Fred Pohl indicates that by the time the book was handed to him, Clarke was getting spotty, and so he had to interpret and invent a little bit to get the book right. Problem is, the main character is as much of a spectator as the reader. This is emphasized by how much business Pohl had to invent for Ranjit to do while watching. He has problems figuring out how to be a good professor, he reads a lot of newspapers. He has some personal business to attend to. Nothing that makes for an interesting book. You keep hoping that this is just a lull that is leading to something else, but it never does.

Another disappointing element of the book is the aliens. They can fly millions of light years, and then they get here and ask some of the dumbest questions, like “Why do you live in certain areas of the planet, instead of spreading strictly evenly about the world?” Apparently their planet is evenly rosy and beautiful all over.
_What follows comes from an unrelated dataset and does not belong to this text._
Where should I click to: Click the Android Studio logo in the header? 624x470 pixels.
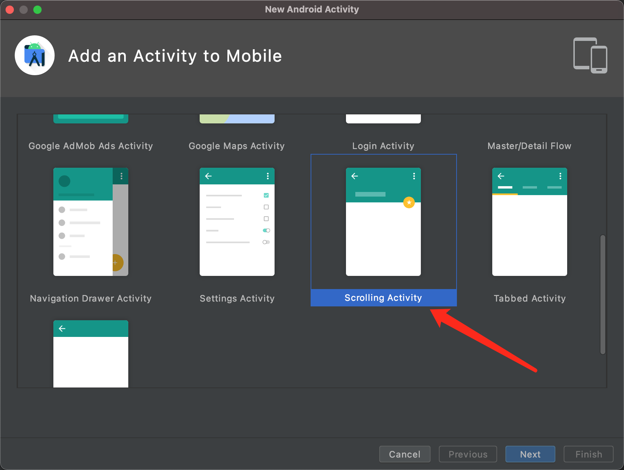35,55
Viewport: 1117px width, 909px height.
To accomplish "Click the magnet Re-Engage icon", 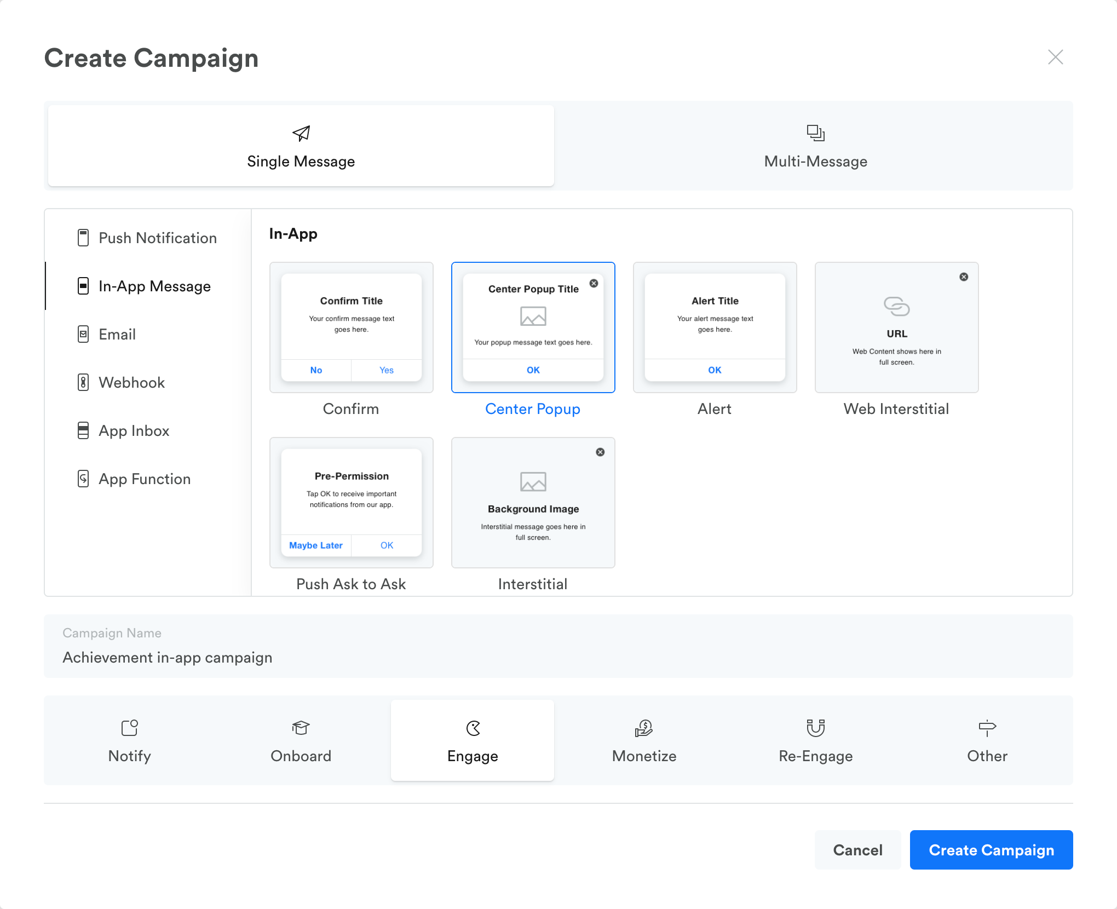I will point(815,728).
They also describe some of the aliens and they make little sense. There’s a race called “The nine limbeds” that are so called because htey have eight limbs that they walk on, kind of like a centipede, and one on their butt that they use to do all of the rest of their “business”. I’m tired of the notion that aliens are stranger than we can imagine, and certainly not beings with two arms and two legs like us and every Star Trek episode. I’m more of the idea that there’s a good chance that they are. We evolved this way for a reason, because it is an efficient model for what we need to do to survive. I think there’s a reason that throughout our planet’s history, the larger animals had four limbs, and it isn’t directly related to a common ancestor with four limbs, and the rest of us are just variations on a theme. The menagerie of aliens in this book reads like a spore creature designer on a little too much acid, and not enough good design sense.

So my review of the book is this: a promising act one, no conflict, dumb and poorly designed aliens, flat characters, and a book that could have been much better.